Task:
Although the records contain pictures, none belong in the copy: restate word for word only the lines from the one with "Hide レイヤー 1 visibility eye" through the one with "The height and", both included.

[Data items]
▬▬▬
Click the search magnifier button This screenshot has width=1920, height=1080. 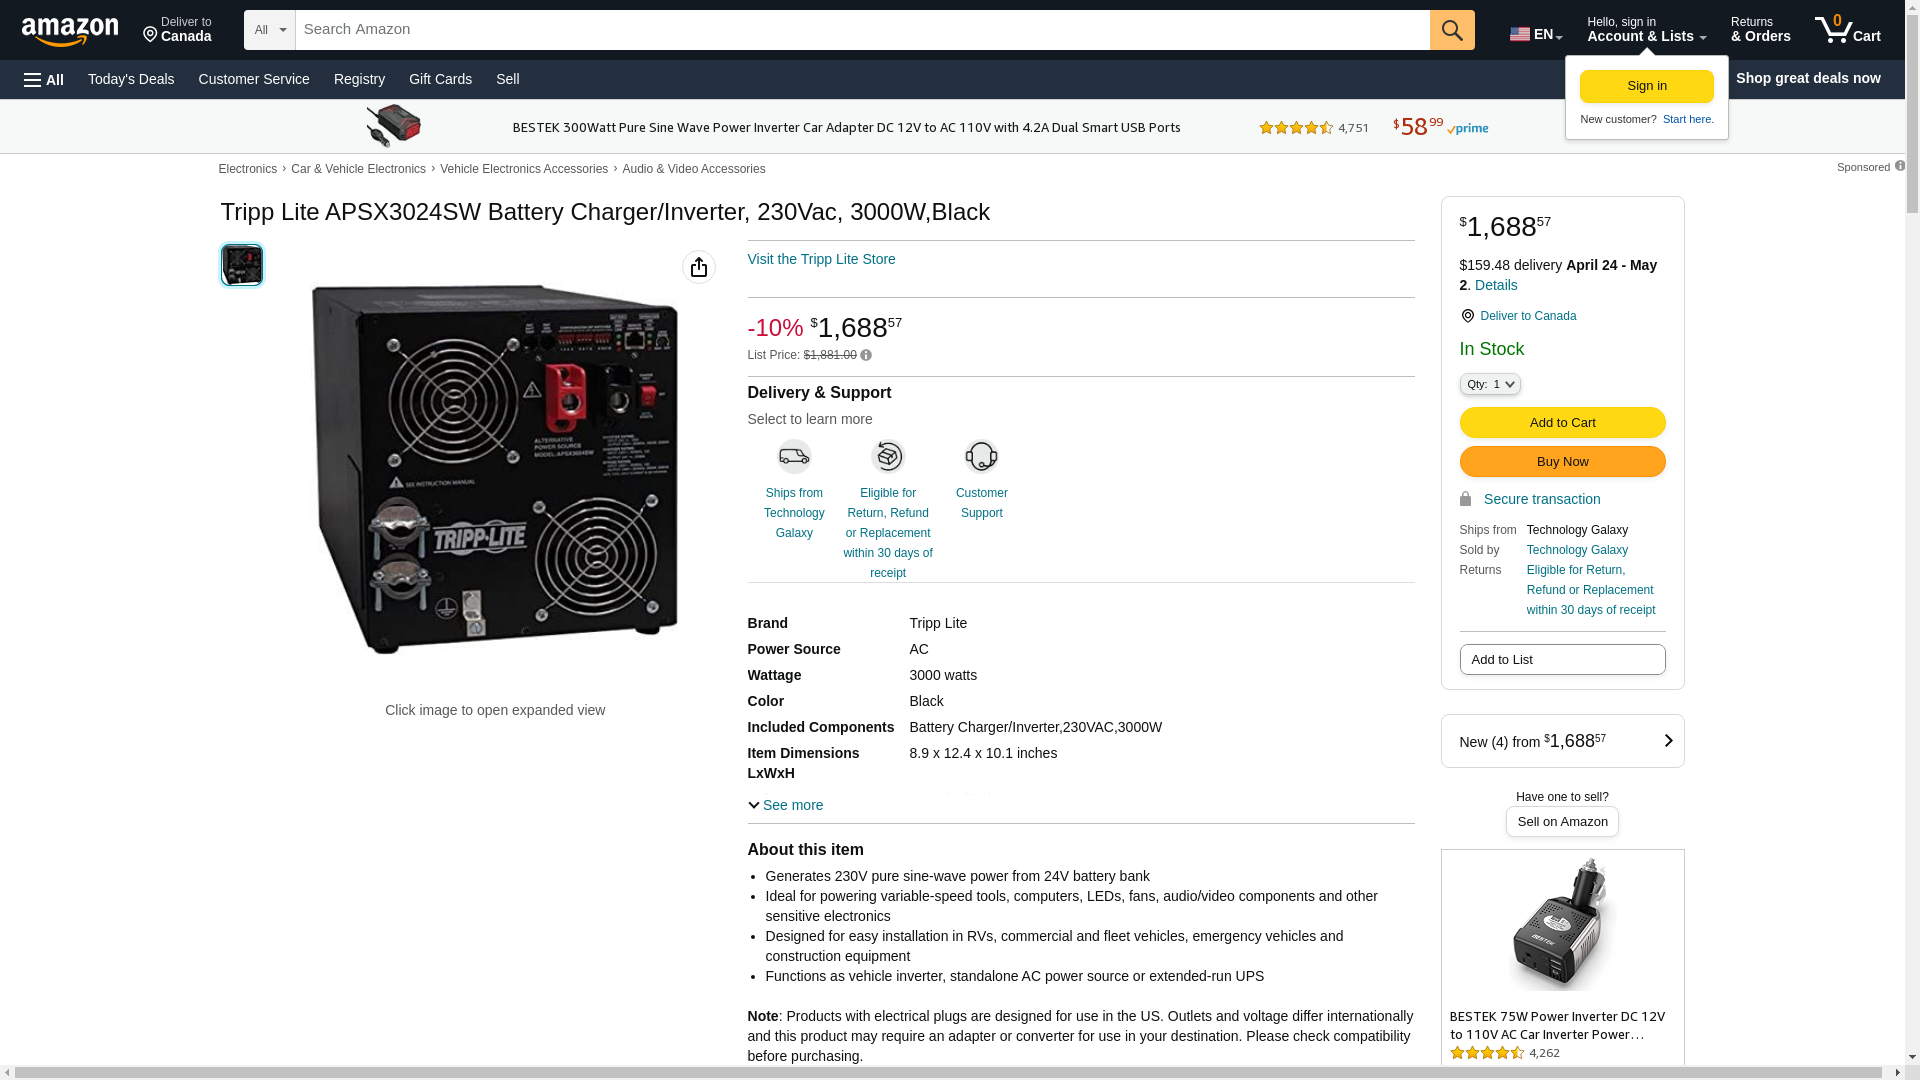[x=1452, y=30]
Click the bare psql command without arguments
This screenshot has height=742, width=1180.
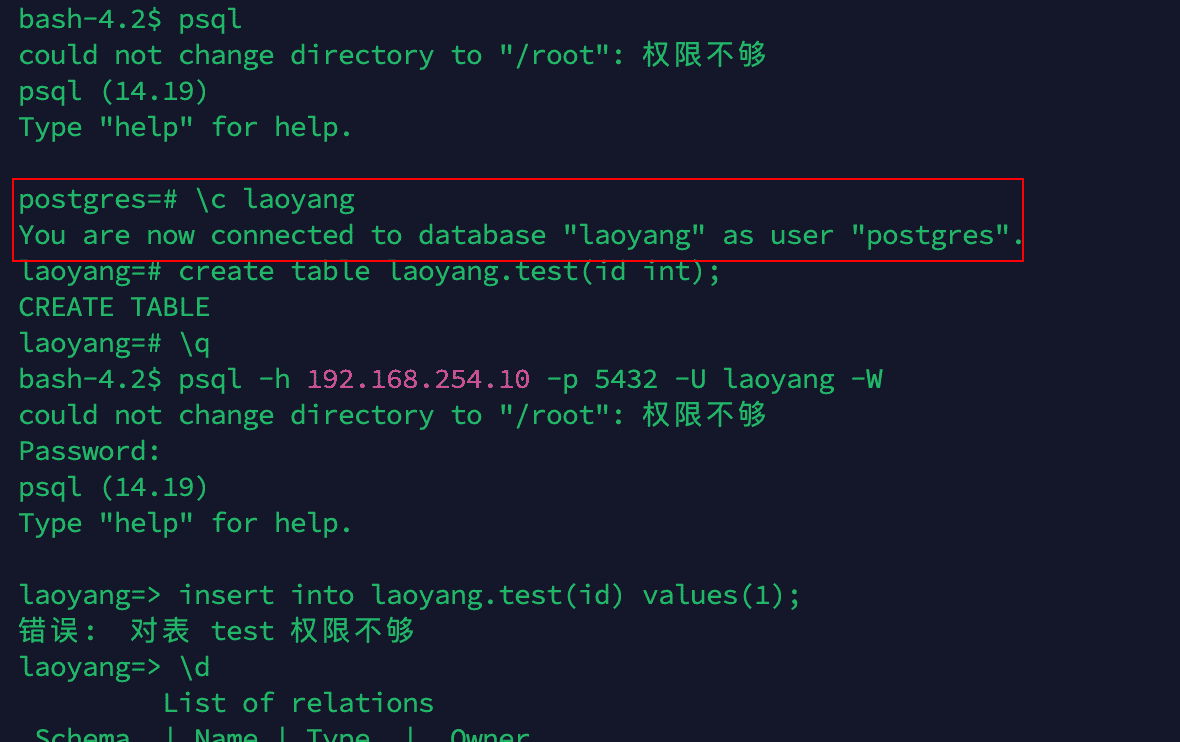click(x=210, y=19)
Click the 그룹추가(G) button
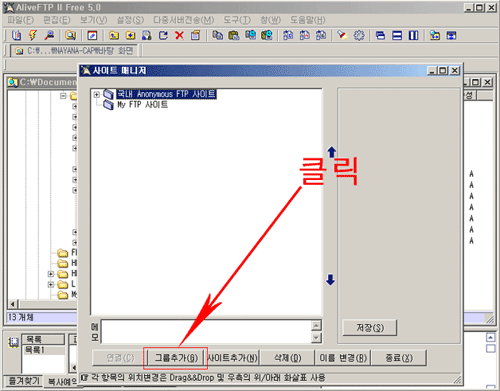 point(176,358)
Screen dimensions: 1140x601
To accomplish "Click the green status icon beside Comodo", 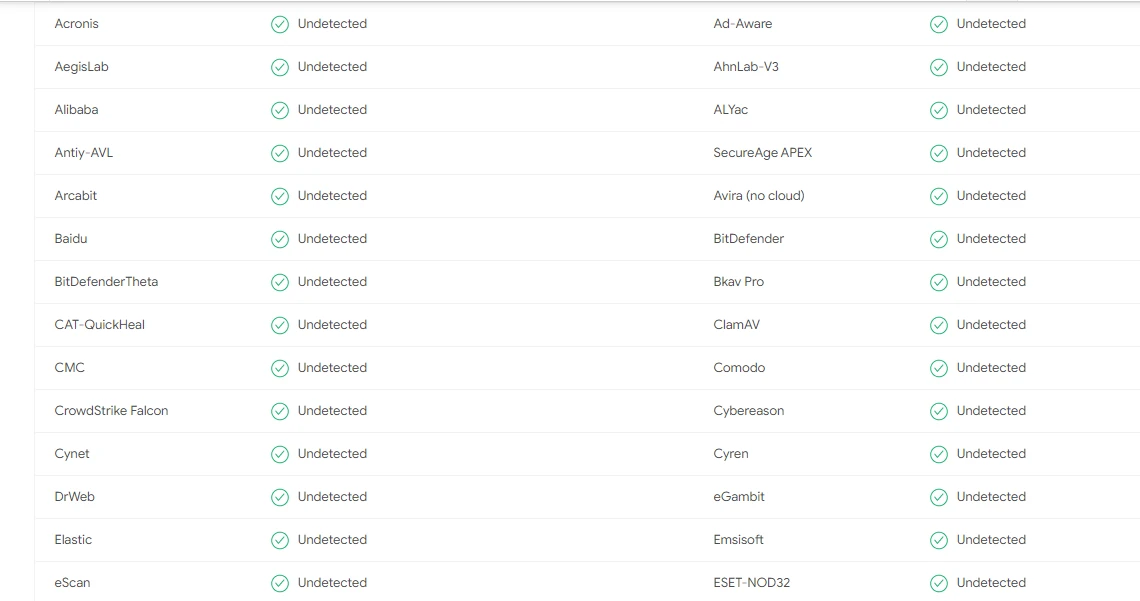I will pyautogui.click(x=939, y=368).
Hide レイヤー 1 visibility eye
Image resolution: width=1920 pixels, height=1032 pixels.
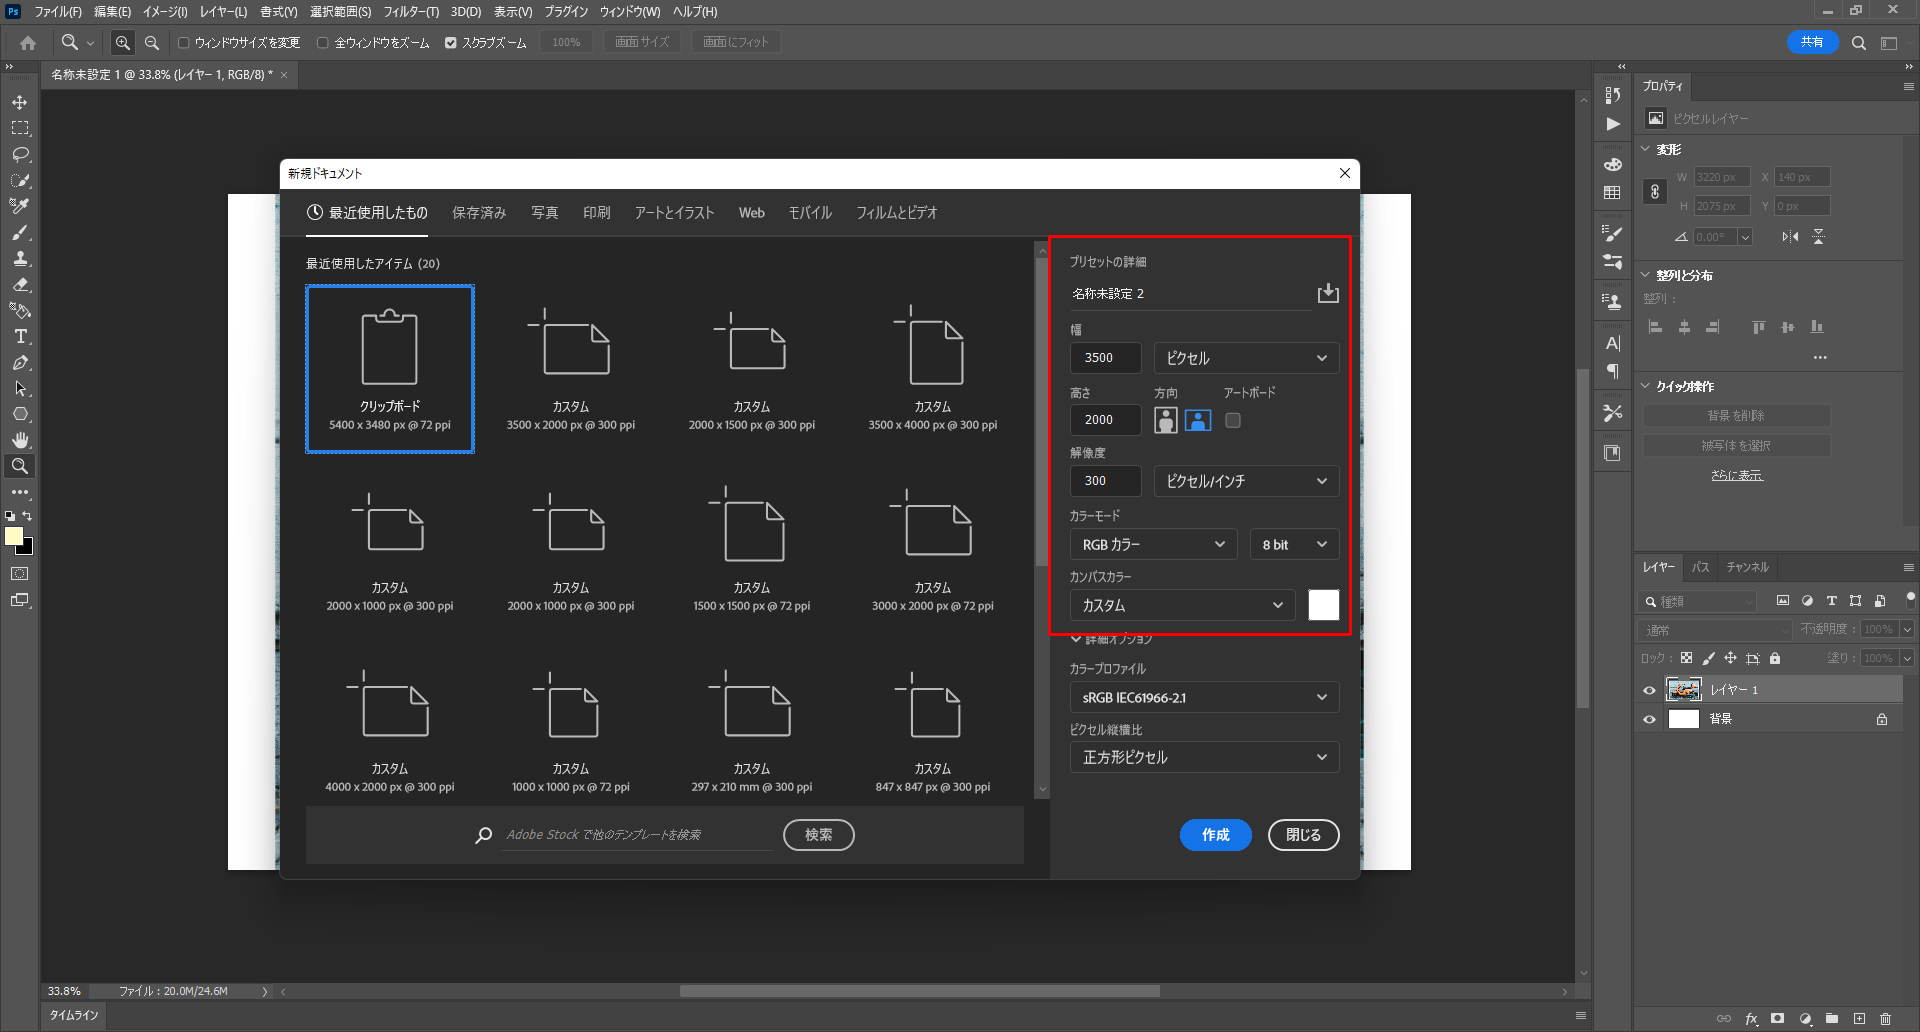[x=1650, y=690]
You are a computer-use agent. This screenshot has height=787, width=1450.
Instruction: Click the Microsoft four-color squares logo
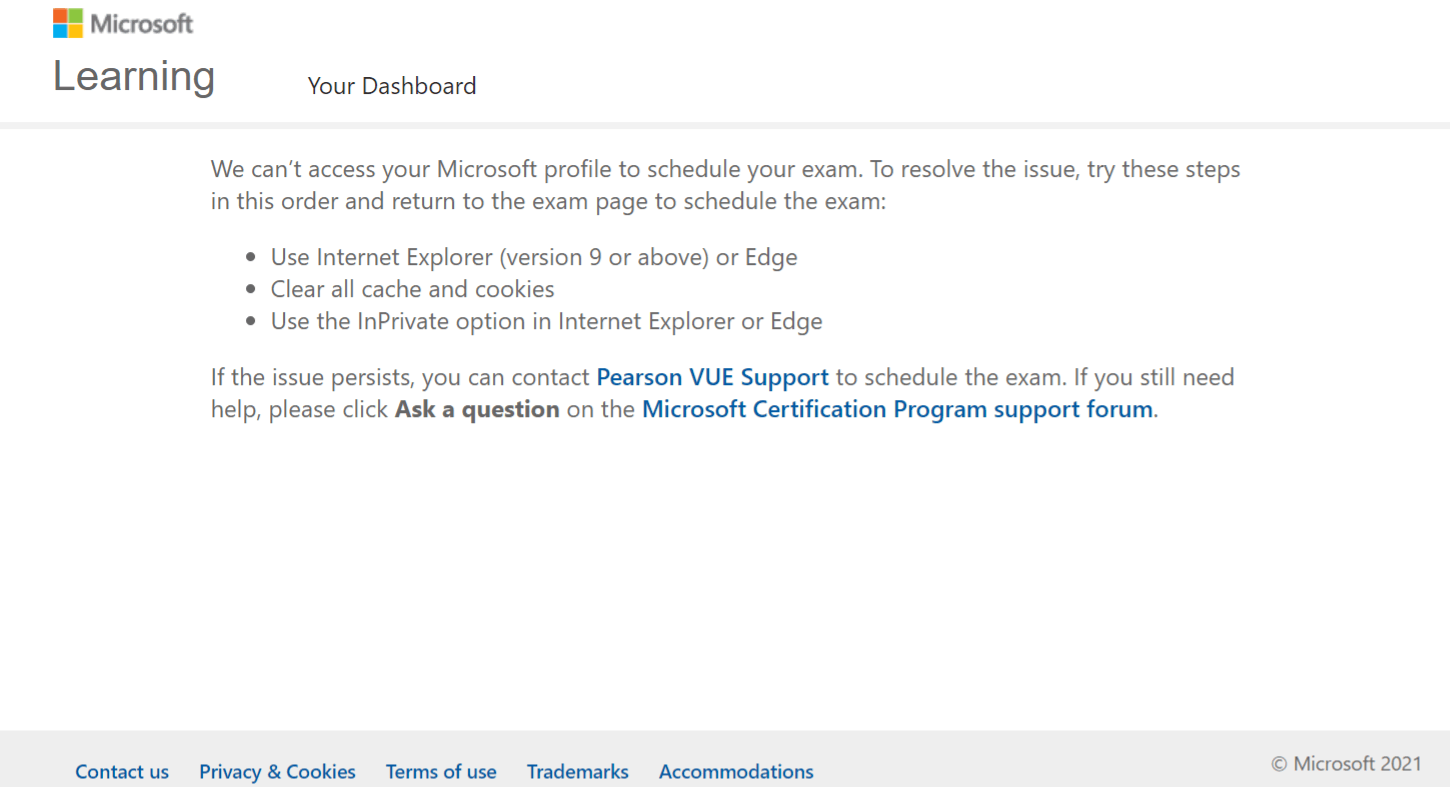(68, 23)
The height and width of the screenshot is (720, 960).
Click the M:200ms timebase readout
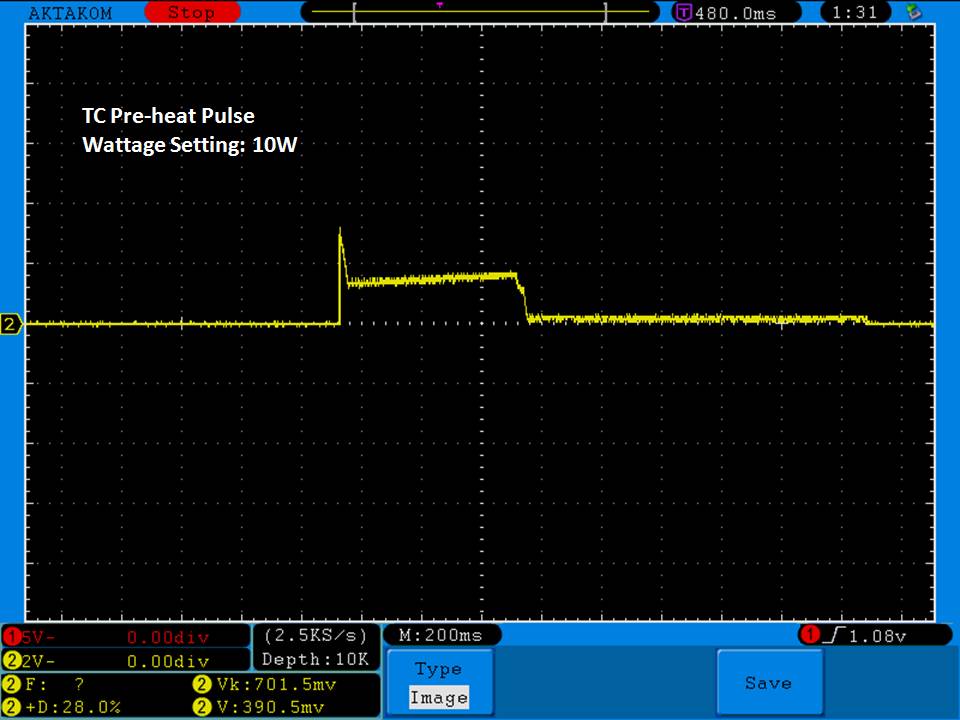(x=440, y=635)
▬▬▬
Result of this exercise:
Hide レイヤー 1 visibility eye
Image resolution: width=1920 pixels, height=1032 pixels.
[x=1650, y=690]
You are a computer-use agent. This screenshot has height=787, width=1450.
Instruction: Click the Microsoft four-color squares logo
(68, 23)
The height and width of the screenshot is (720, 960).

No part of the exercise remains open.